Poucas semanas antes de competir na 38ª edição dos Joguinhos
Abertos de Santa Catarina na modalidade atletismo, que já está em andamento em
Blumenau, o atleta caçadorense Luiz Eduardo Veiga Machado, de 18 anos, adquiriu
tendinite patelar e tendinite dos extensores.

A lesão exigia pelo menos um mês em repouso. Apesar disso, o
preparo prévio foi o suficiente para que conquistasse a medalha de prata na
etapa estadual dos Joguinhos, que para a modalidade aconteceu no último fim de
semana.
“Eu treinei apenas 14 dias antes de competir, devido à
lesão. Por isso estou muito feliz com o resultado. Considero uma conquista
importante para minha carreira e para Caçador”, afirma o atleta.
Eduardo, ou Dudu, como é apelidado, já treina atletismo na
Pista Olímpica de Caçador com o professor da Secretaria Municipal de Esporte, e
representa o município nas competições da Fundação Catarinense de Esporte
(FESPORTE) há três anos. Nos três, conquistou resultados significativos:
Em 2023, ocupou a 4ª posição na Olimpíada Estudantil de Santa
Catarina (Olesc). Em 2024, conquistou a medalha de ouro na mesma competição e a
terceira colocação nos Joguinhos Abertos.

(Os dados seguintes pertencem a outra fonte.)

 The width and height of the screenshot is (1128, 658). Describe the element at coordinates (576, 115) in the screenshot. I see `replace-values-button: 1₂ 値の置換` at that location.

Em 2025, os títulos continuaram
crescendo: 5º lugar nos Jogos Abertos de Santa Catarina (JASC), 1º lugar nos
Joguinhos, 2º lugar na Olesc e 4º lugar nos Jogos da Juventude e no Campeonatos
Brasileiros Loterias Caixa de Atletismo Sub-18.
Para ele, 2025 foi seu ano de maiores conquistas. Segundo
Dudu, o apoio de seu treinador credenciado pela Secretaria Municipal de Esporte
e Lazer, Dioney Carlet, foi essencial para melhorar seu desempenho em pista e
principalmente para lidar com pequenos fracassos e desafios diários. Apesar de
não conquistar o tempo mais rápido na Olesc durante sua última participação,
conquistou o primeiro lugar.
Um mês depois, quebrou um recorde ainda maior, a nível
nacional, nos Jogos das Instituições Federais (JIF) de 2025: completou os 1.500
metros em 4 minutos e 8 segundos. “Foi
um momento muito importante para mim, que me fez acreditar ainda mais no meu
potencial. Quando eu perdi o recorde da Olesc, foi bem díficil. Mas um mês
depois provei que conseguia evoluir mais”, afirma.
As colocações permitiram que Eduardo fosse contemplado com a
Bolsa Atleta da Prefeitura de Caçador nos últimos 3 anos, um subsídio mensal
renovado anualmente que o ajuda a continuar treinando. “A Bolsa Atleta é um
valor que ajuda com equipamentos principalmente. Tênis de corrida e sapatilhas
próprias para competição desgastam muito fácil. Além de custear exames médicos
de rotina”, explica.
O atleta pretende continuar treinando em Caçador e
representando a cidade. Hoje, são 30 atletas de atletismo no município, desde
as categorias de base até os adultos. Para Dioney, o potencial deles é
incentivado pela Prefeitura de Caçador.
“Principalmente no que diz respeito à alimentação e
transporte para competir. Nossos atletas tem muito potencial e pretendemos
continuar trabalhando nas suas deficiências para melhorar o desempenho de cada
um, como fizemos com o Dudu”, enfatiza.